Kiai Haji Bahaudin Mudhary Lahir di Jagatimba, Kepanjen, Sumenep, Jum’at 23 April 1920. Beliau putra keenam dari delapan bersaudara hasil pasangan KH Ahmad Sufhansa Mudhary dan Siti Afiyah. Nenek moyangnya dahulu sebagai penghulu Keraton Sumenep dan rumahnya bersebelahan dengan Tamansari Keraton Sumenep.

KH Ahmad Sufhansa Mudhary yang hidup di pertengahan abad ke 20, itu cukup jeli dalam membaca tanda-tanda zaman. Puteranya yang telah dididiknya dengan ilmu agama tidak dikirim ke pesantren sebagaimana umumnya orang Madura pada 1930-an. Bahaudin justru dikirim ke Yogyakarta untuk belajar di Kweeschool Muhammadiyah (Madrasah Mu’allimin Muhammadiyah). Dengan harapan Bahaudin muda dapat bergaul dengan putera-puteri dari berbagai pelosok Indonesia. Sehingga kelak dia lebih bisa merasa menjadi orang Indonesia daripada menjadi orang Madura.

Usai menamatkan pendidikannya di Kweekschool Muhammadiyah Yogyakarta tahun 1940, kemudian mengajar di Madrasah Pasian (pesisir utara Madura) Pamekasan, berbatasan dengan Pasongsongan, Sumenep. Masa muda Kiai Baha, begitu dia disapa, terbilang modern. Dia mengajar musik kepada teman-teman Tionghoa dengan memungut biaya Rp 1 (satu rupiah uang Belanda) tiap orang.

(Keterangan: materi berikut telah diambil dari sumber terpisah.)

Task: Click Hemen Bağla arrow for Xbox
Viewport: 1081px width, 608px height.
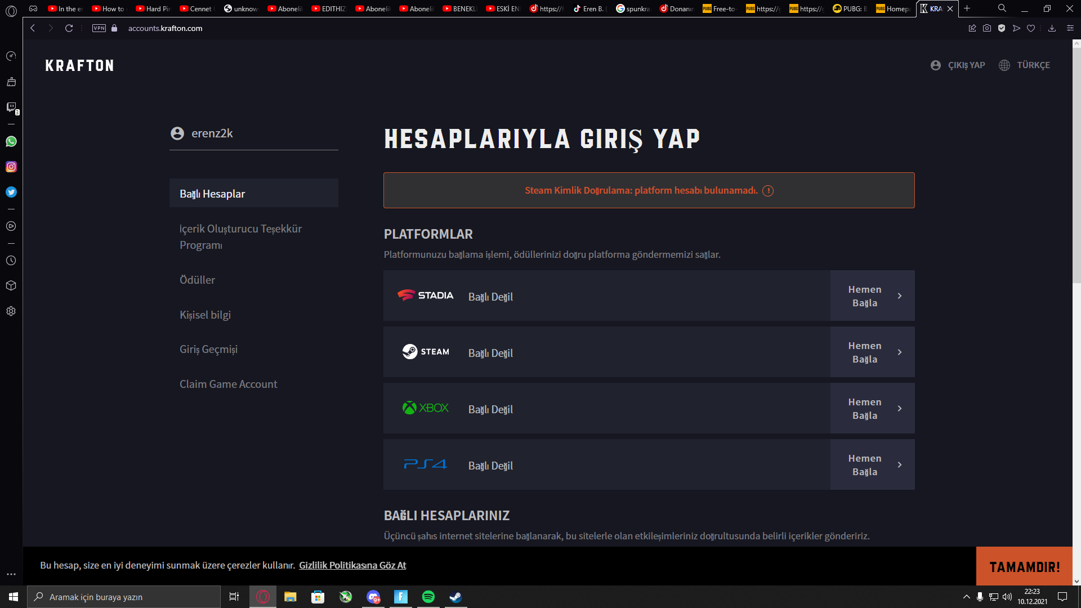Action: 899,409
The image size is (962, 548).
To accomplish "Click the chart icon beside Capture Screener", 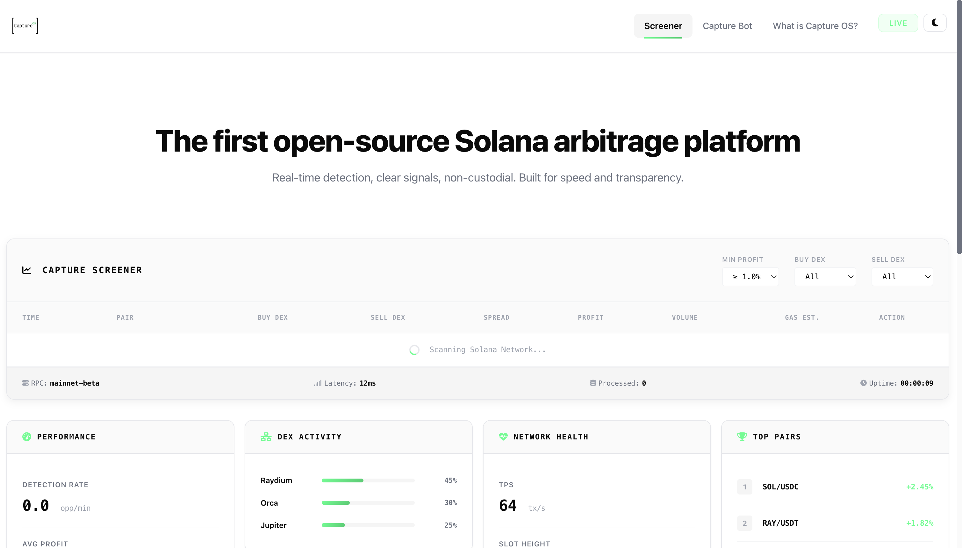I will (27, 270).
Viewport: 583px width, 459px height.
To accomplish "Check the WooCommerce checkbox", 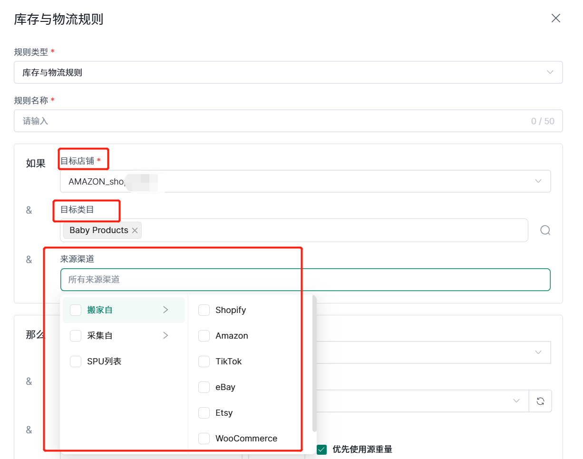I will point(204,439).
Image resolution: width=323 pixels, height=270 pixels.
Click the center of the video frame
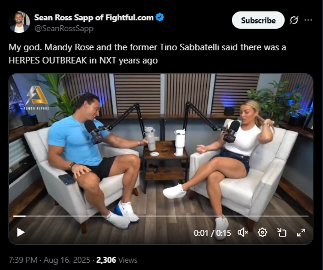click(161, 159)
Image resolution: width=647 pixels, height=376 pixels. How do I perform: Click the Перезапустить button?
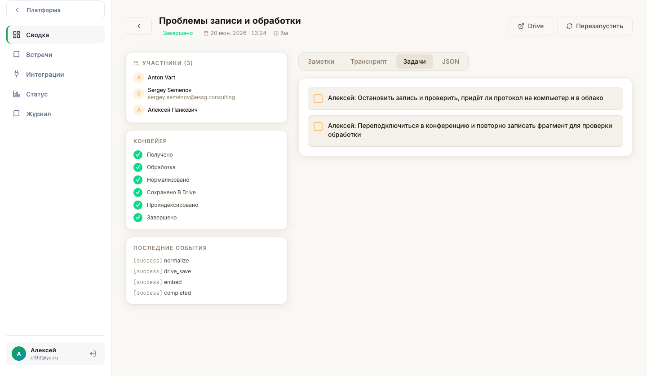coord(594,26)
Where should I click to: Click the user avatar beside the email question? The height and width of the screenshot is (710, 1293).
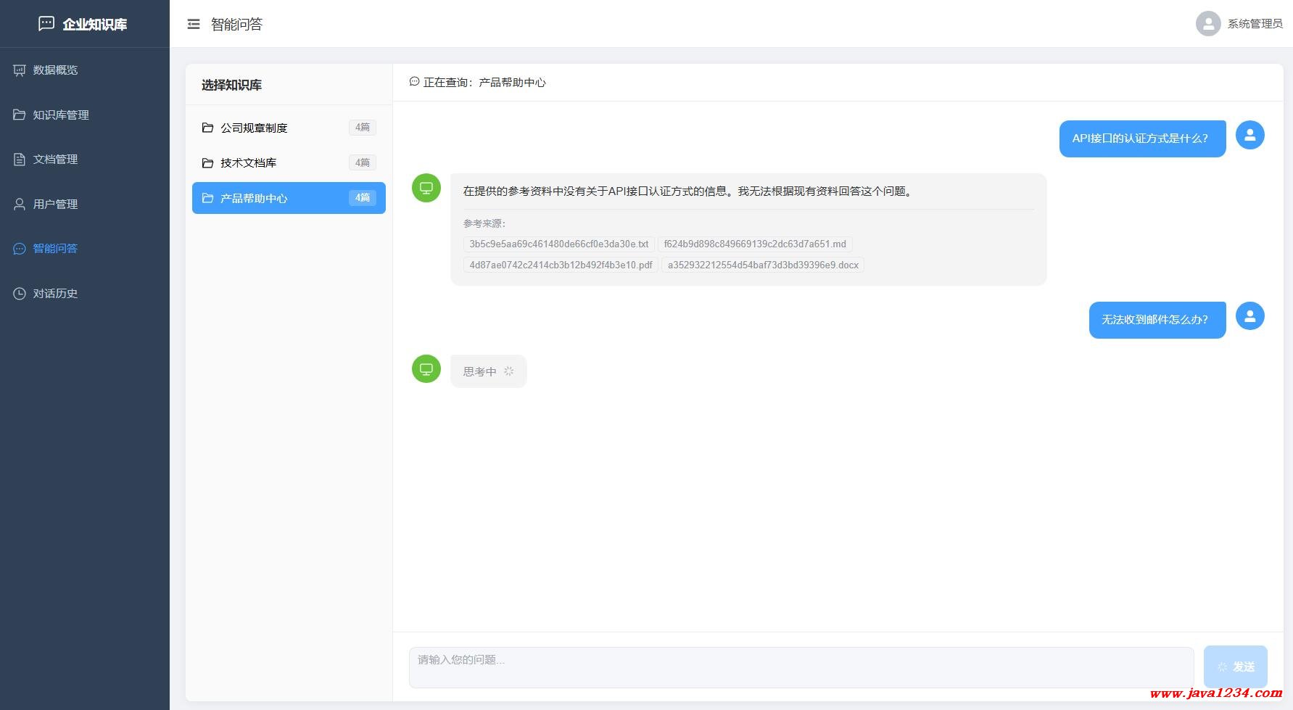pos(1249,316)
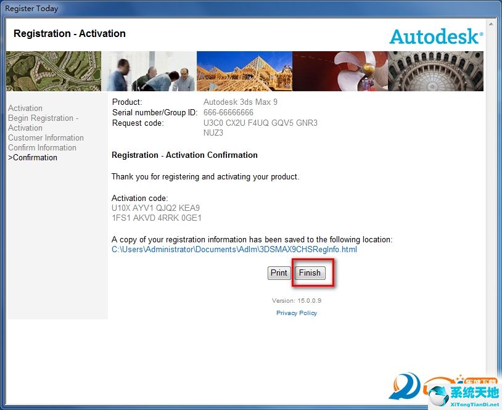Click the wooden roof framing banner image
This screenshot has height=410, width=502.
pos(244,71)
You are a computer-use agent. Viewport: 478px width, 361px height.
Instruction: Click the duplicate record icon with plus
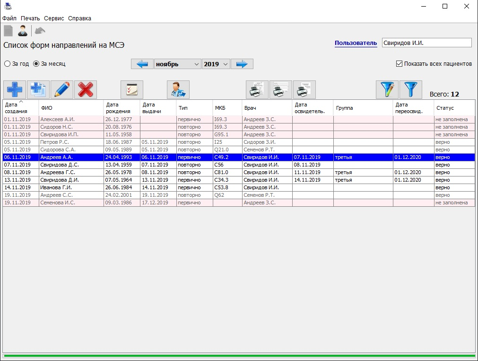coord(38,89)
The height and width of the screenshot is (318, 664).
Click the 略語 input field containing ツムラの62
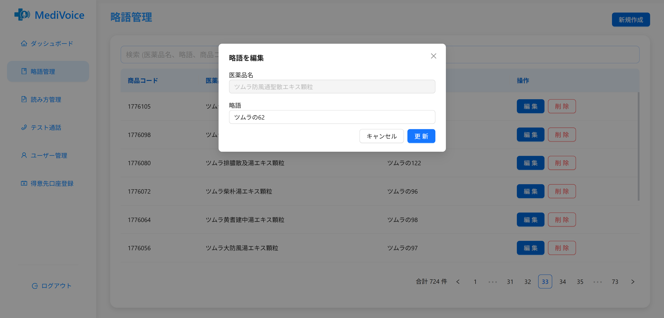[x=332, y=117]
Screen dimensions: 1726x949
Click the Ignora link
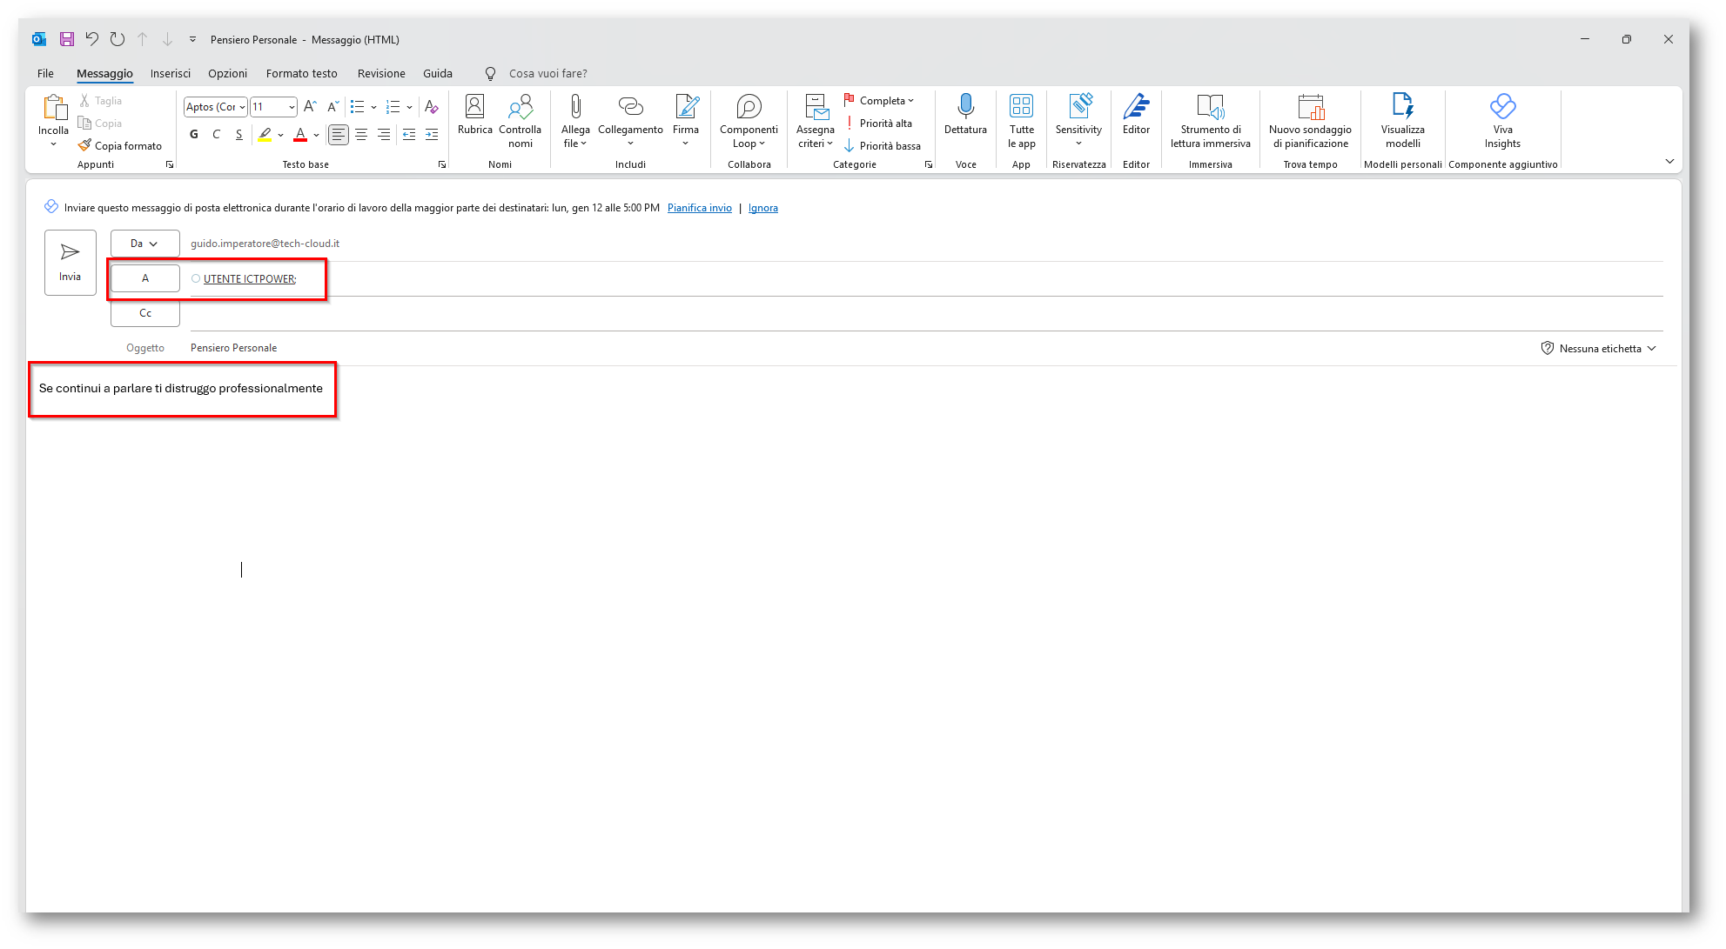coord(762,208)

Kiai Baha memang punya ijazah musik dan pernah mendapat penghargaan sebagai juri dari mantan Menteri Penerangan RI, Maladi, dalam rangka pemilihan bintang radio.

Selain pandai bermusik, Kiai Baha juga menguasai lima bahasa asing. Dengan keahlian ini, beliau mengajar kursus bahasa Arab, Inggris, Jerman, Perancis, dan Belanda. Beliau juga menyewakan buku-buku bibliotek (perpustakaan) dengan sewa setiap orang Rp 2 per minggu. Sedang setiap malam Rabu, Kiai Baha mengadakan kursus ilmu Nahwu Sharaf dan setiap malam Minggu dia mengadakan diskusi menyangkut soal-soal keagamaan.

Bahaudin muda ternyata memang anak jenius. Meskipun menamatkan sekolah yang setingkat sekolah menengah, ternyata punya semangat otodidak yang tinggi. Beliau senang membaca dan mempelajari berbagai macam ilmu. Kiai Baha merasa tergoda oleh peribahasa Madura yang berbunyi Tera ta Adamar, yang artinya terang tanpa lampu. Dalam penjelasan orang-orang tua, peribahasa itu bisa bermakna pandai tanpa guru.

Bahaudin muda berkeyakinan bahwa semua ilmu itu berasal dari Sang Pencipta, Allah Rabbul Alamin. Jadi kalau seseorang mendekatkan diri kepada Allah dengan cara yang dibenarkan Allah akan mudah meminta sesuatu kepada-Nya, termasuk meminta ilmu.

Dari sini beliau berkhidmat kepada Allah rajin shalat. Beliau yakin dengan pencerahan rohani melalui ibadah akan membuat otak dan hati akan bersih dari kotoran sawang dan debu. Sehingga mudah untuk menangkap lambang-lambang dan isyarat-isyarat zaman yang diperlihatkan Allah. Kesemuanya bisa tersusun menjadi ilmu.

Meskipun Kiai Haji Bahaudin Mudhary banyak menyerap pemikiran rasional Barat, tetapi dalam hal-hal tertentu dia juga memberi porsi yang seimbang kepada intuisi untuk berkembang menghayati hidup bersama para santrinya. Bahkan Kiai Baha sangat terampil memahami alat-alat musik modern. Seperti biola dan piano, juga alat musik tradisional seperti terbang untuk mengiringi berbagai lagu kasidah dimainkannya dengan baik.